The qualitative and quantitative analyses are a crucial issue associated with the screening of microorganisms capable of efficient PAH biodegradation. The currently employed analytical methods allow for the separation and precise determination of PAH compounds. These methods include gas or liquid chromatography or solid-phase extraction techniques (Chen et al. 2007; Pillai et al. 2005) with subsequent fluorescent or electrochemical detection (Peltonen and Kuljukka 1995; Chen et al. 1996; Jiji et al. 1999; Kershaw and Fetzer 1995). Unfortunately, these methods rely on the use of toxic solvents and require filling the columns with portions of activated sorbents for each analysis. Hence, there is a need to develop a new, simple test with high diagnostic value, which would be both economically efficient as well as consistent with the green chemistry idea (by reducing the use of hazardous organic solvents). The use of high voltage electrochemiluminescence (ECL), which occurs on the metal/semiconductor/solvent interfacial boundary, seems to be a promising solution.

The electrochemical experiments carried out with the use of an aluminum electrode coated with a nanolayer of aluminum oxide indicate that this method can be successfully employed for determination of biologically active organic compounds (Kulmala et al. 2002; Eskola et al. 1995; Ala-Kleme et al. 2006) as well as inorganic compounds (Staninski 2010; Staninski and Lis 2008). The aim of this study was to evaluate the usefulness of combined ECL and FL methods for determination of biodegradation kinetics of selected PAH compounds in aqueous solutions.

2 Materials and Methods

2.1 Isolation of Microorganisms

The S4 bacterial consortium isolated from the area of Polish Carpathian mountains was used for the evaluation of the biodegradation potential. The isolation of microorganisms was carried out according to the procedure described in Owsianiak et al. (2009).

2.2 Culture Conditions

Loosely capped 250-ml Duran-Schott bottles contained 50 ml of mineral medium. The initial inoculum was adjusted to an optical density of 0.10 ± 0.03 at 600 nm, and the bacteria were cultured at 22 °C and 100 rpm. The composition of the mineral medium used during the experiments was as follows (g/l): KH2PO4 2.8, NaCl 0.5, NH4Cl 1.0, MgSO4 × 7H2O 0.01, FeSO4 × 7H2O 0.001, MnSO4 × 4H2O 0.0005, ZnCl2 0.00064, CaCl2 × 6H2O 0.0001, BaCl2 0.00006, CoSO4 × 7H2O 0.000036, CuSO4 × 5H2O 0.000036, H3BO3 0.00065, H2MoO4 0.005, EDTA 0.001, and HCl 37 % 0.0146 ml/l. The initial concentration of naphthalene, phenanthrene, and pyrene (50 mg/l) was well beyond their respective water solubility limits, which allowed to achieve a microemulsion system. Due to the high ionic strength of the mineral medium, the system was susceptible to coagulation processes; hence, agglomerates with higher molecular mass were formed, and a suspension of macromolecules was obtained.

2.3 Analytical Methods

2.3.1 Genetic Identification of Microorganisms

A 5-ml aliquot of cultured bacteria was centrifuged for 15 min at 10,000 × g, and the pellet was washed twice with sterile water. DNA was extracted from the pellet using EZ1 DNA Tissue Kit (Qiagen) and EZ1 DNA Bacteria Card (Qiagen) on EZ1 workstation. Metapopulation analysis of the V4 region of 16SrRNA was performed as previously described by Caporaso et al. (2011, 2012). Data was analyzed using Analysis software version 2.4.60.8 (Illumina).

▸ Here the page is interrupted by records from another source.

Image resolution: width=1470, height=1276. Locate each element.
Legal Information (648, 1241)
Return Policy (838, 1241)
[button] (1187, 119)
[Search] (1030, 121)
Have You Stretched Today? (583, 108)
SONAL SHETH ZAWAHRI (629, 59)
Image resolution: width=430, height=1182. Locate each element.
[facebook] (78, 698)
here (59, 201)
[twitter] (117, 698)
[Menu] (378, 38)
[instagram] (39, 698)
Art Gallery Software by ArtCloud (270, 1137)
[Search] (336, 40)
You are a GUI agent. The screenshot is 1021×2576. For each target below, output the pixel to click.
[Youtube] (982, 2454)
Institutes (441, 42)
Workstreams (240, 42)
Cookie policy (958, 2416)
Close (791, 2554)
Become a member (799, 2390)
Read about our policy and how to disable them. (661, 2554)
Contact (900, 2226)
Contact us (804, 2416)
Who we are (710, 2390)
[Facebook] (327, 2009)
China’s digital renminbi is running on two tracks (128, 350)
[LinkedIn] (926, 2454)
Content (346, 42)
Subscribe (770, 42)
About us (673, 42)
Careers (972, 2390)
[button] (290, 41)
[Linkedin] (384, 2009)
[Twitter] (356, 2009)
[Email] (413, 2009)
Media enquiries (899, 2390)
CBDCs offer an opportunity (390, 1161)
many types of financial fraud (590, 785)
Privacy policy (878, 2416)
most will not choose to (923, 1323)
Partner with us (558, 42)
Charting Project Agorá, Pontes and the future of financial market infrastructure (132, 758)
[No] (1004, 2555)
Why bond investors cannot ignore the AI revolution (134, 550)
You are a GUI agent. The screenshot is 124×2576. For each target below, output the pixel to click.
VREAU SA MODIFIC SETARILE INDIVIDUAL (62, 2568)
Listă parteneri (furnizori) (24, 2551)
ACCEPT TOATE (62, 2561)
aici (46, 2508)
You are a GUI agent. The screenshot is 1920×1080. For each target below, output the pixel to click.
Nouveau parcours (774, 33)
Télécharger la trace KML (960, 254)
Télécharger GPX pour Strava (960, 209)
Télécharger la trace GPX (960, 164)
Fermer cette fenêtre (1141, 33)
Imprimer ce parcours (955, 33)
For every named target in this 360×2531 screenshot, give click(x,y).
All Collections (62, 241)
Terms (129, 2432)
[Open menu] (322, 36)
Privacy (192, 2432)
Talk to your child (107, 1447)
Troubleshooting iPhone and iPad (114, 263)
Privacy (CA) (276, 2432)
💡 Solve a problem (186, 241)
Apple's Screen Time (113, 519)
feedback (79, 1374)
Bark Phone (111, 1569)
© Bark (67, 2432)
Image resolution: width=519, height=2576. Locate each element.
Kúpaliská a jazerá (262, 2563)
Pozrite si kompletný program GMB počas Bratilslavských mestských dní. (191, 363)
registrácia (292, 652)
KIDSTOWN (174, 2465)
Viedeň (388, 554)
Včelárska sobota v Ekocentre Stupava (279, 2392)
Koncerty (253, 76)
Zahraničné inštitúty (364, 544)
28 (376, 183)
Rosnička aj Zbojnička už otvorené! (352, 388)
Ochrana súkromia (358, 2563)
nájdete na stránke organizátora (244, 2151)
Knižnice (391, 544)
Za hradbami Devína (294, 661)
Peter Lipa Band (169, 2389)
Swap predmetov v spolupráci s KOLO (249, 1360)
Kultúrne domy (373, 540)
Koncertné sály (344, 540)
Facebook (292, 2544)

2.3.2 Fluorescence Analysis

The fluorimetric and electrochemiluminescent methods were employed to evaluate the biodegradation efficiency of naphthalene, phenanthrene, and pyrene. The fluorescence determination method is based on highly efficient quantum fluorescence of hydrocarbons possessing conjugated aromatic rings (Schwarz and Wasik 1975). In order to determine the excitation and emission wavelengths, the excitation and fluorescence spectra for naphthalene, phenanthrene, and pyrene were obtained by using commercial PAH standards in hexane at a concentration of 10−4 mol/l. The wavelength of excitation radiation (λexc) for naphthalene, phenanthrene, and pyrene was at 275, 348, and 340 nm, accordingly. Afterward, the PAH standard solutions in hexane were used to carry out measurements of fluorescence intensity at analytical wavelengths of λem = 323, 384, and 386 nm, and the calibration curves were obtained.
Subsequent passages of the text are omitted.